- Born: Isabel Wray c. 1563 Glentworth, Lincolnshire, Kingdom of England
- Died: 27 January 1621 Aldwark, Yorkshire, Kingdom of England
- Known for: Patron of Protestant clergy

= Isabel Darcy =

English patron of clergy

Isabel, Lady Darcy, also known as Isabel, Lady Bowes and Isabel Foljambe (c. 1563 – 27 January 1621), was an English patron of clergy. She was a supporter of exorcism, Puritanism, and the exorcist John Darrell.

== Life ==
Born Isabel Wray in Glentworth, Lincolnshire, she was the daughter of Sir Christopher Wray (1524–1592), an English judge and former Speaker of the House of Commons, and Anne Girlington (died 1593).

Although her father was known for opposing Puritanism, Wray and several of her siblings became associated with the Puritan movement. Her brother, Sir William Wray, was described as a leading patron of Puritanism in Lincolnshire. Wray and her sister Frances also supported the education of Puritan minister Richard Bernard, who studied at Christ's College, Cambridge.
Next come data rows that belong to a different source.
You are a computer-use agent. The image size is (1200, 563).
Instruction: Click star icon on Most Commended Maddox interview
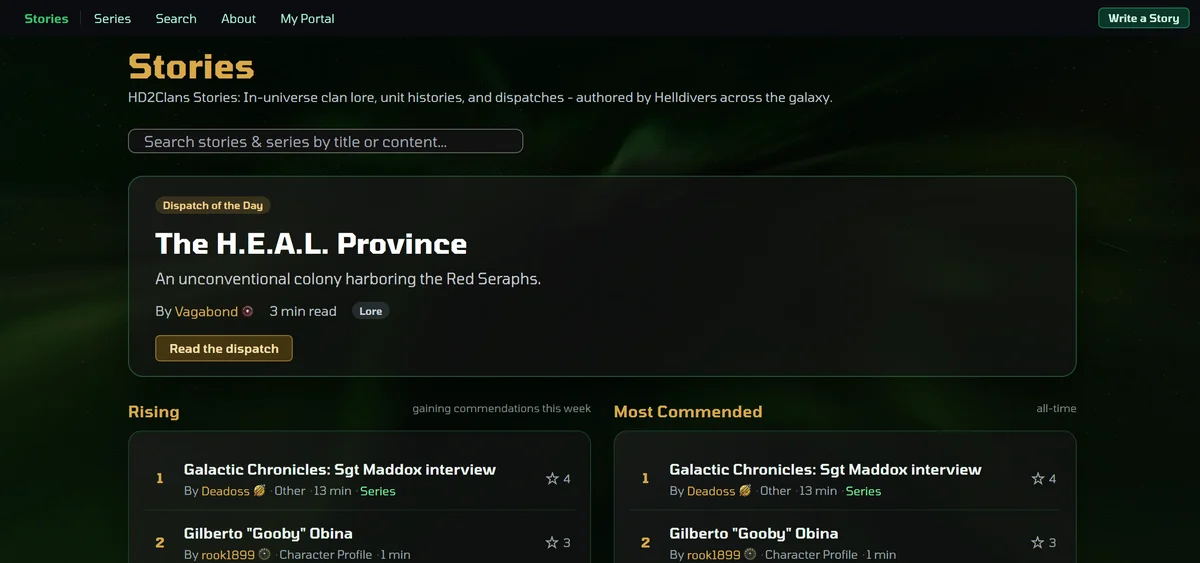pos(1038,479)
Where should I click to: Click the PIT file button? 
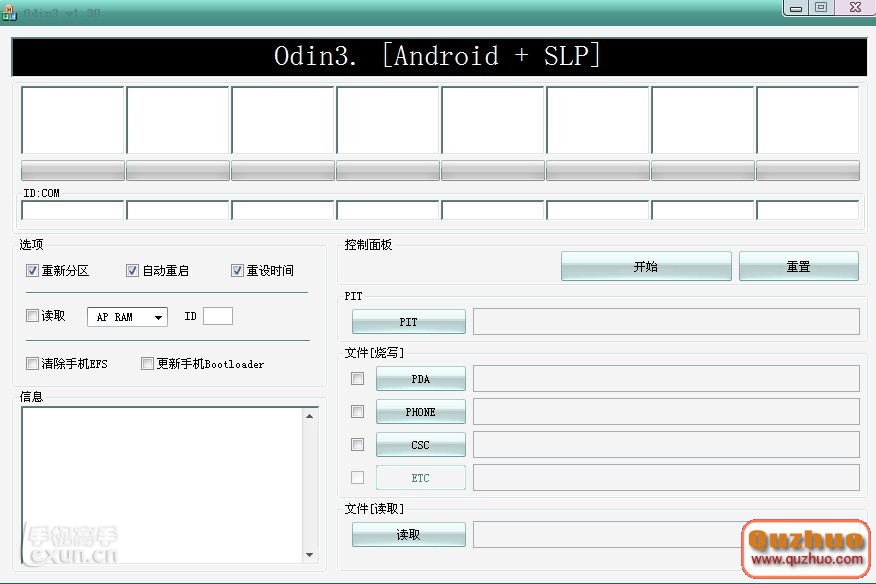click(x=408, y=322)
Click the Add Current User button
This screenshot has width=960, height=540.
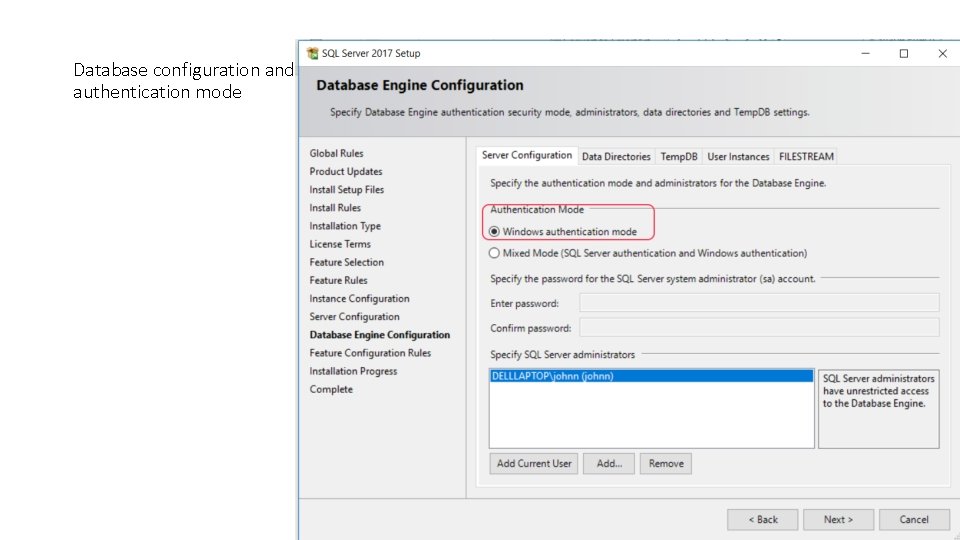click(x=534, y=463)
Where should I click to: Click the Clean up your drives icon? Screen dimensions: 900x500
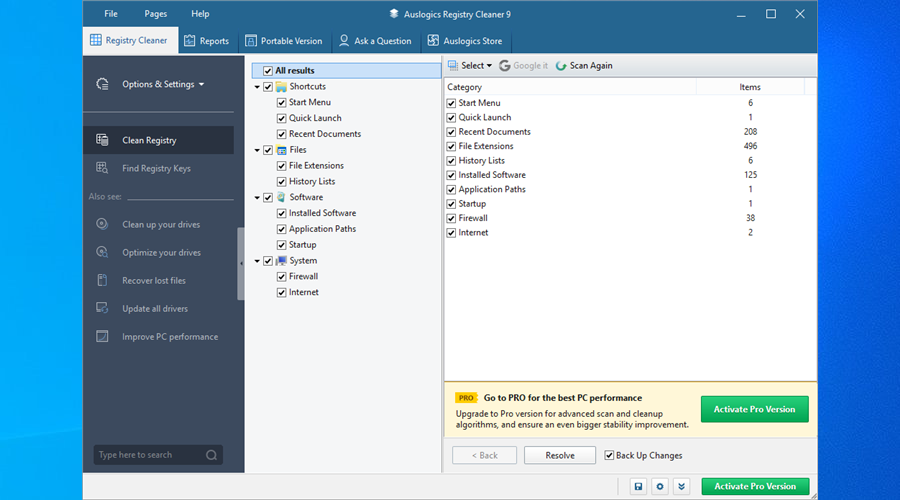click(102, 224)
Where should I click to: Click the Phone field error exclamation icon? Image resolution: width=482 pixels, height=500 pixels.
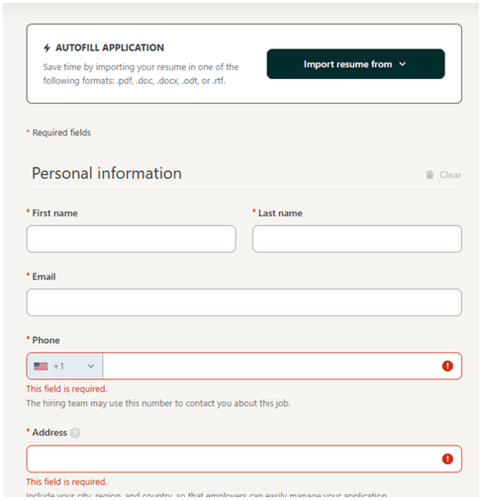[447, 366]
In 1582, she married Godfrey Foljambe of Aldwarke and Walton, Derbyshire. During the captivity of Mary, Queen of Scots, Mary stayed at the Foljambe residence at Walton for two nights in January 1569.

Wray became involved in efforts to exorcise Katherine Wright, who was believed to be possessed by a demonic spirit. Several ministers participated in the case, although John Darrell later became most closely associated with the exorcism. Wray was also associated with a Puritan group in Ashby-de-la-Zouch led by Arthur Hildersham, of which Richard Bernard was also a member.
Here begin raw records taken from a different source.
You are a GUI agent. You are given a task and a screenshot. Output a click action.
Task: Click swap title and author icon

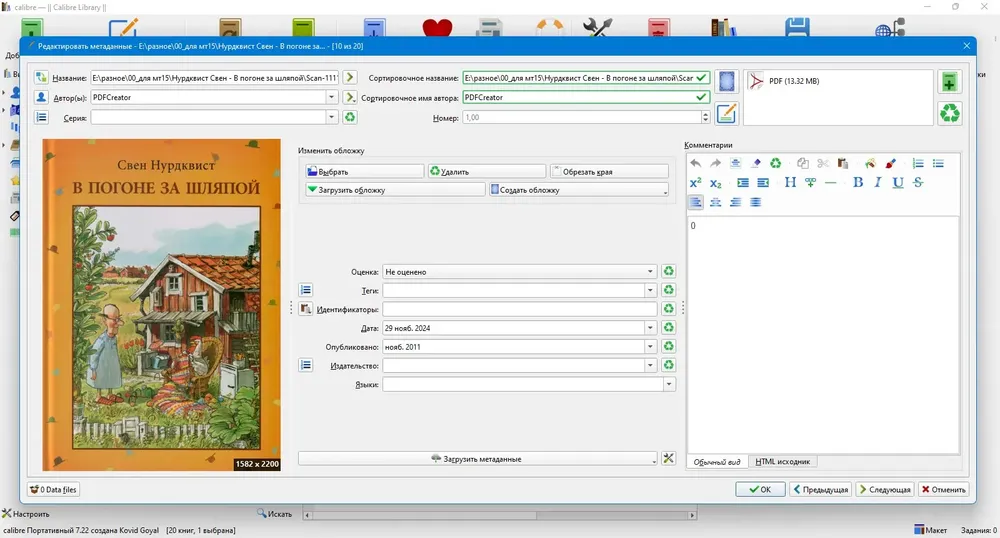[x=41, y=78]

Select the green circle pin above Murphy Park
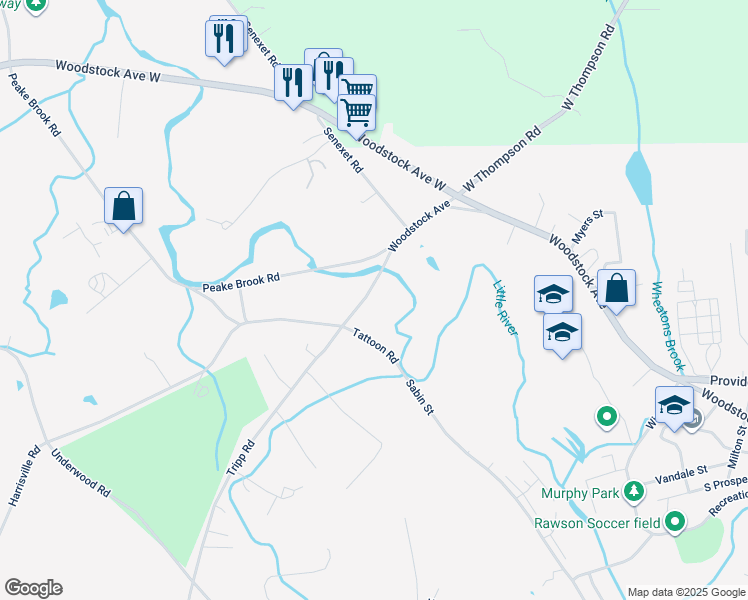point(607,417)
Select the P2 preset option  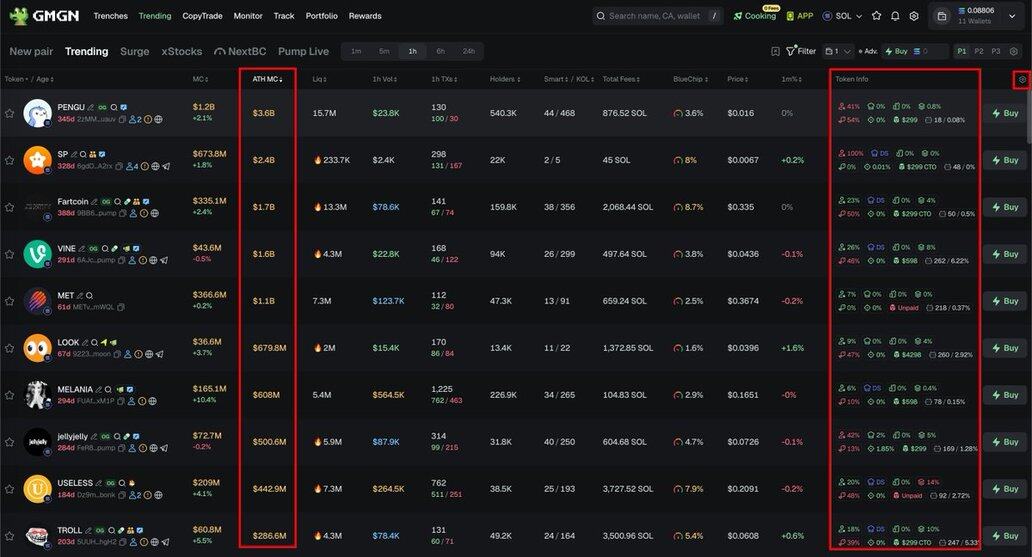tap(979, 51)
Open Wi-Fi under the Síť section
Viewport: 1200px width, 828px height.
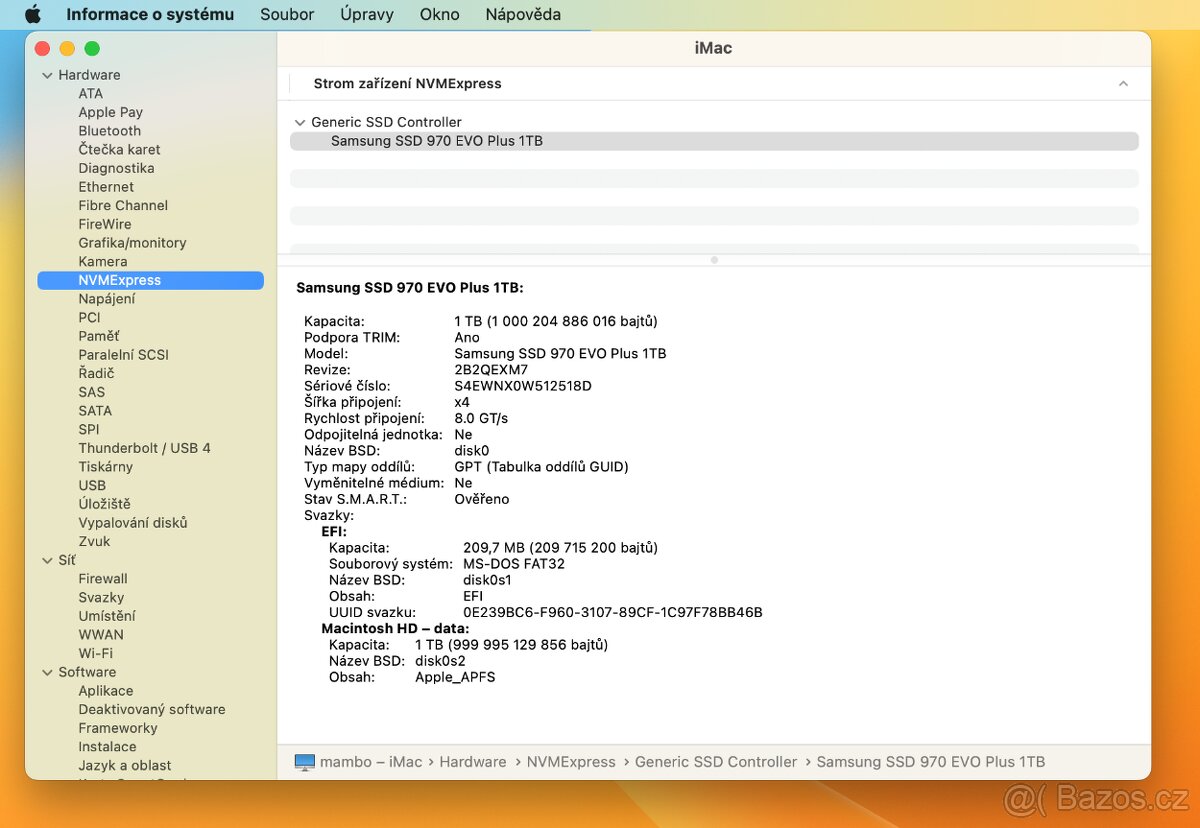tap(95, 653)
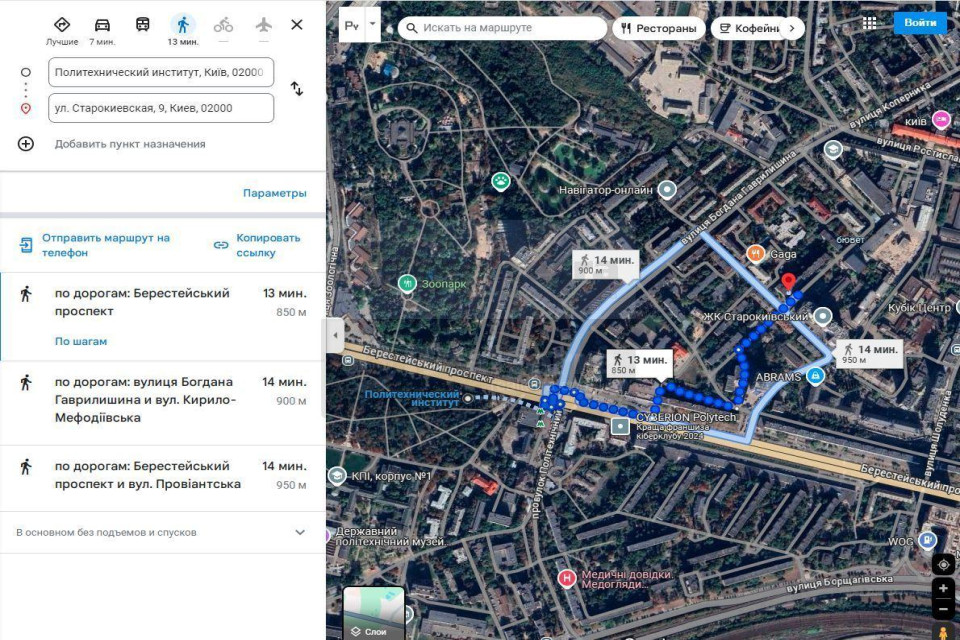The height and width of the screenshot is (640, 960).
Task: Collapse the side panel with the arrow
Action: coord(335,335)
Following the death of her first husband on 14 June 1595, Wray married Sir William Bowes around 1600. Bowes later served as English ambassador to Scotland, succeeding his uncle Robert Bowes. In 1603, William Bowes wrote to the Earl of Shrewsbury regarding religious reform within the Church of England, noting that he had consulted his wife because of her knowledge of such matters. Shrewsbury reportedly criticised him for seeking advice from his wife.

==Puritan conference in Coventry==
In 1606, Wray and William Bowes authorized Puritan leaders to organize a conference in their mansion at Coventry. One of the leaders was Thomas Helwys, Puritan theologian and lawyer, founder of the Baptist tradition, who later was exiled in the Dutch Republic (The Netherlands). During this time, Wray was financially supporting the Puritan minister Richard Rothwell. William Bowes died in 1611, right before Helwys returning to England.

==Later life==
On 7 May 1617, Wray married John, Lord Darcy of Aston, known as "4th Lord Darcy of the North", who was her third and last husband.

Darcy died at her residence in Aldwark, Yorkshire, on 27 January 1621.